Costa Concordia, la storia di Sara: salva perché voleva vedere la Roma

Pubblicato il 16 Gennaio 2012 19:39 | Ultimo aggiornamento: 16 Gennaio 2012 19:39

ROMA – Si è salvata dal naufragio della Costa Concordia grazie alla partita della Roma. E’ la storia di Sara, impiegata sulla nave naufragata nella notte tra venerdì e sabato come tv assistance.

La ragazza ha raccontato, infatti, che mentre la nave affondava avrebbe dovuto trovarsi nella sua cabina, a dormire. Invece, proprio per potersi vedere la partita con calma (quella in programma per sabato, poi sospesa per piogga sull’1-1 tra Catania e Roma) aveva anticipato il suo lavoro a venerdì sera, quella dell’incidente.

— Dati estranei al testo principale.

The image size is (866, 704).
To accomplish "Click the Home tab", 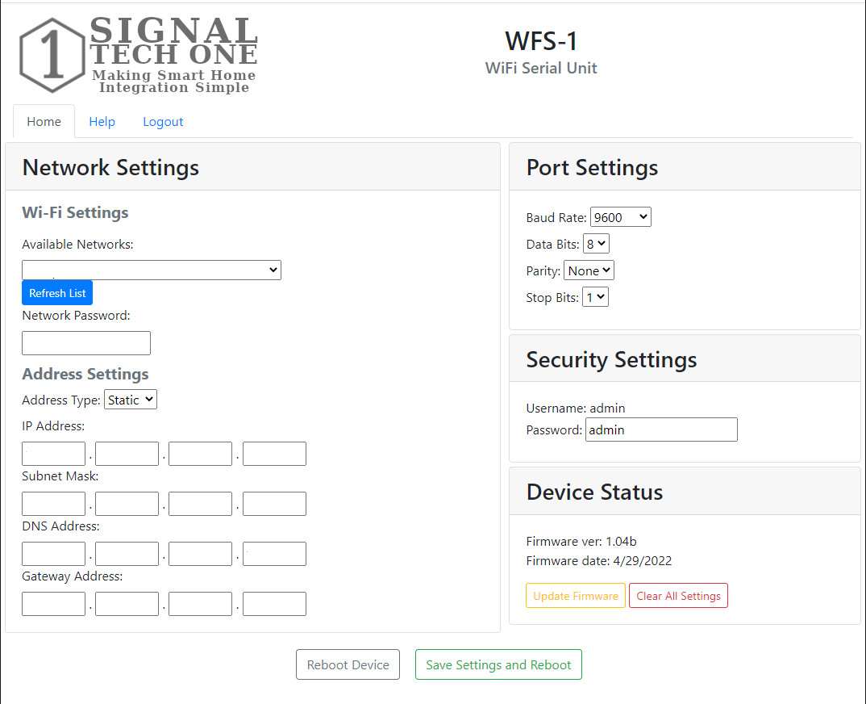I will 44,121.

La storia di Sara è arrivata anche a Trigoria, sede della Roma ed è lo stesso capitano della Roma, Francesco Totti che se n’è occupato sul suo sito personale: “Oggi ho saputo di Sara, una ragazza che era a bordo della nave Concordia e che ha raccontato la sua storia – scrive Totti – volendo seguire la nostra partita col Catania di sabato, Sara ha deciso di occuparsi in anticipo, gia’ il venerdi’ sera, di alcune riprese che doveva realizzare per lavoro. Questo ha impedito che si trovasse a riposare in cabina al momento della disgrazia e in qualche maniera ha contribuito a salvarla. La Roma l’ha invitata a seguire una delle nostre partite, quindi ci sara’ magari occasione di conoscerla e salutarla dal vivo. Per ora lo faccio da qui, con calore. Quel che e’ accaduto al Concordia ha colpito tutti noi: io ed i ragazzi della squadra ci teniamo a mandare un abbraccio sincero a tutti coloro che sono stati toccati da questo drammatico incidente, ed anche alle loro famiglie”.